?Recruitment firm Legitas has introduced a group personal pension (GPP) for its 70 employees and is to trial the national employment savings trust (Nest) with a group of temporary staff currently on its books.

The GPP, provided by Scottish Life, is the first employer-funded pension scheme to be offered by the company. It will be used to auto-enrol employees when Legitas reaches its staging date next year and employer contributions will vary for different levels of staff.

Legitas will pilot Nest with 200 of its 20,000 agency workers as part of its efforts to iron out any difficulties ahead of its staging date in February 2013.

David Allen, chief executive officer at Legitas, said: “When you have got 20,000 people with a churn rate of approximately 300 out of 500 each week, if you did not have something trialled, tested, battened down and working, you would be in serious trouble.”

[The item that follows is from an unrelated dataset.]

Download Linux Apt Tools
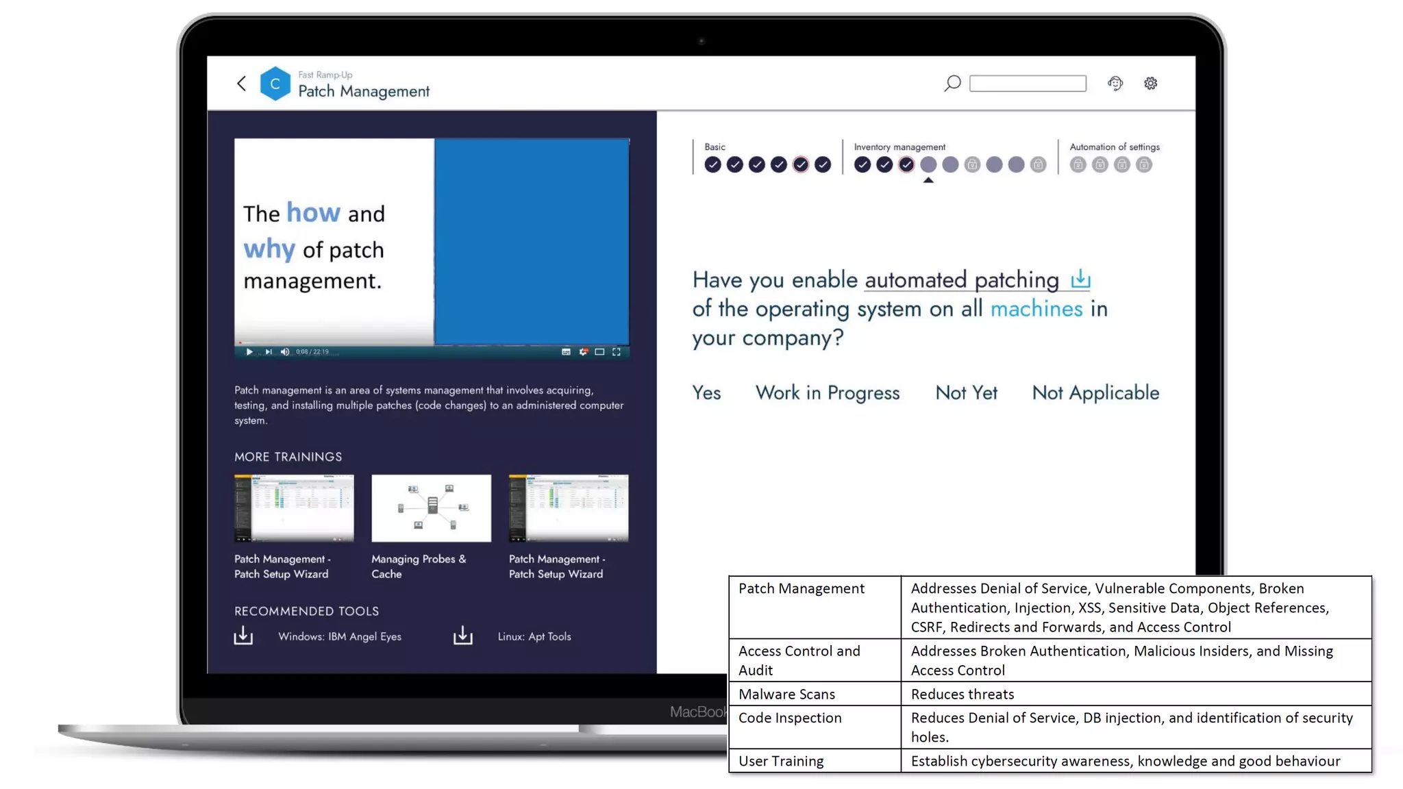The height and width of the screenshot is (789, 1403). click(x=463, y=636)

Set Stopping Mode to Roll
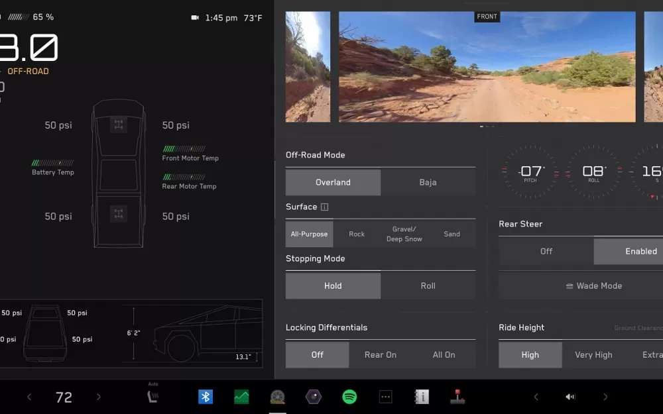click(x=428, y=286)
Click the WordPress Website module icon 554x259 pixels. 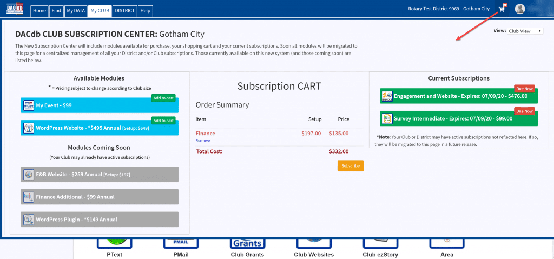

Nest was deemed to be the best option for Legitas’ temporary workers from an administrative and compliance point of view, said Allen. “Nest was only ever going to be the [provider] that could deal with an industry where people go in and out with such regularity,” he explained.

“A temp may be on assignment for three or six months, then off assignment, resting for a while, then back on.
“The administrative problems represented on a pension compliance front were really quite daunting. I think that Nest was the only provider to have come up with a realistic scheme that we are satisfied will service our temps.”